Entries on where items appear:
........
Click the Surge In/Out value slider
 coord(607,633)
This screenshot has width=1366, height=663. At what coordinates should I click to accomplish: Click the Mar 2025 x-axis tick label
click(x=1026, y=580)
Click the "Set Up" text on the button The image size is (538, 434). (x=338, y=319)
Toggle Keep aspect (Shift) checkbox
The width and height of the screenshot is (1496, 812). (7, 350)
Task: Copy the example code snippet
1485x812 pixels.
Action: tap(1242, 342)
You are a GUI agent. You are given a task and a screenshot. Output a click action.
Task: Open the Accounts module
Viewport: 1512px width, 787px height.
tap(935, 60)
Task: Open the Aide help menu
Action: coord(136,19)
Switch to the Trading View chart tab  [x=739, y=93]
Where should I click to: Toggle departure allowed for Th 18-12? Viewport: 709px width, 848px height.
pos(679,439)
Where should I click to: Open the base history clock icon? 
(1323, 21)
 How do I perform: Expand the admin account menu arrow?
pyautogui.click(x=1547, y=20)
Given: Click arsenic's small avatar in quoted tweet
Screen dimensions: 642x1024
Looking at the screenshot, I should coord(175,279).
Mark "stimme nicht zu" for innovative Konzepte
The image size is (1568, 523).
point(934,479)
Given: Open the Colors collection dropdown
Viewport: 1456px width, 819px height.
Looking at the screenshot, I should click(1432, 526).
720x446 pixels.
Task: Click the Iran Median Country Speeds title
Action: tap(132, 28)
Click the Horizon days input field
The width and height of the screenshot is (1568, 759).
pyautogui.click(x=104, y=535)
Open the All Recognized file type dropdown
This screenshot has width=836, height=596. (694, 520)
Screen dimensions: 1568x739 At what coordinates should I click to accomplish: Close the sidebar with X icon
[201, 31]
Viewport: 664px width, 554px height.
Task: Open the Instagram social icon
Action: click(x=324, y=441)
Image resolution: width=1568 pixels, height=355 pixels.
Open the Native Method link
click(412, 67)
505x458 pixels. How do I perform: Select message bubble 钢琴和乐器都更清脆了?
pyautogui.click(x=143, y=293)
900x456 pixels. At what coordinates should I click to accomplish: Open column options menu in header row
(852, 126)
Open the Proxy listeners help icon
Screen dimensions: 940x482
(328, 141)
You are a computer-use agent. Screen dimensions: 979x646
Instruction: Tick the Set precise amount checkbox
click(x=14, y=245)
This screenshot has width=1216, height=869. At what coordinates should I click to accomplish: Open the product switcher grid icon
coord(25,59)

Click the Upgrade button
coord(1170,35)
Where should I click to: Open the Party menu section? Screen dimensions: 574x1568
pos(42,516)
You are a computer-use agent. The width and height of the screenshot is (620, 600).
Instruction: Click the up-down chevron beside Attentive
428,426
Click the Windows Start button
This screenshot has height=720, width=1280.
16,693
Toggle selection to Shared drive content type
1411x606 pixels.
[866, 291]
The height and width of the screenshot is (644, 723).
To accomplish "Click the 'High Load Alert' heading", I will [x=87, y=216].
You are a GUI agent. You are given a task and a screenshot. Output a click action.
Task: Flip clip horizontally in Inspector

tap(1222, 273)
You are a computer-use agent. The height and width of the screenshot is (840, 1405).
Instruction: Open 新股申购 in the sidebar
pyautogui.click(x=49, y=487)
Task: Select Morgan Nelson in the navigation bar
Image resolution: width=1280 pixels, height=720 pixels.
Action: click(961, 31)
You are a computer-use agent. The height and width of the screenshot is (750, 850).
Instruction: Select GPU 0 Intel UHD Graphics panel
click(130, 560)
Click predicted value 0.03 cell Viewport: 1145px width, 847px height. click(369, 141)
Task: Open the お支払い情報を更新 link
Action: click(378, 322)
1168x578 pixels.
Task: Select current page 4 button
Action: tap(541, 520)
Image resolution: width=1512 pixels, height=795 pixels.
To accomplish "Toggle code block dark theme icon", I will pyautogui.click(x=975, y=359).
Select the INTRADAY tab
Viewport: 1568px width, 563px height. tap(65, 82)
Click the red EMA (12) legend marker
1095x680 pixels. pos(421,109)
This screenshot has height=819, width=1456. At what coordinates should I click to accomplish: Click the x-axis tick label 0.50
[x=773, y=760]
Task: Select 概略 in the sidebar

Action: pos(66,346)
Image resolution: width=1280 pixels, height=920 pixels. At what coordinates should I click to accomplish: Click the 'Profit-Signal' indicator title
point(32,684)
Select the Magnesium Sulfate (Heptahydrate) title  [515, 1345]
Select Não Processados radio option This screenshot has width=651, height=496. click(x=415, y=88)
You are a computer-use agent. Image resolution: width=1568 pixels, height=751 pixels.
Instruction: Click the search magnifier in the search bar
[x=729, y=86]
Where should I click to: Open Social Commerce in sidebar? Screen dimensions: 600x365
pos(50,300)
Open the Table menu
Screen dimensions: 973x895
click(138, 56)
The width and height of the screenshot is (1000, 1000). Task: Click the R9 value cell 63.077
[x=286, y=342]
........
**PROBLEM TO SOLVE**:
Update the records between the line containing "Toggle Keep aspect (Shift) checkbox" and the line containing "Action: tap(1242, 342)", inclusive, replacing "snippet" with "block" and leaving everything else unchanged. Give only those lines.

**RESPONSE TO THIS TASK**:
Toggle Keep aspect (Shift) checkbox
The width and height of the screenshot is (1496, 812). (7, 350)
Task: Copy the example code block
1485x812 pixels.
Action: tap(1242, 342)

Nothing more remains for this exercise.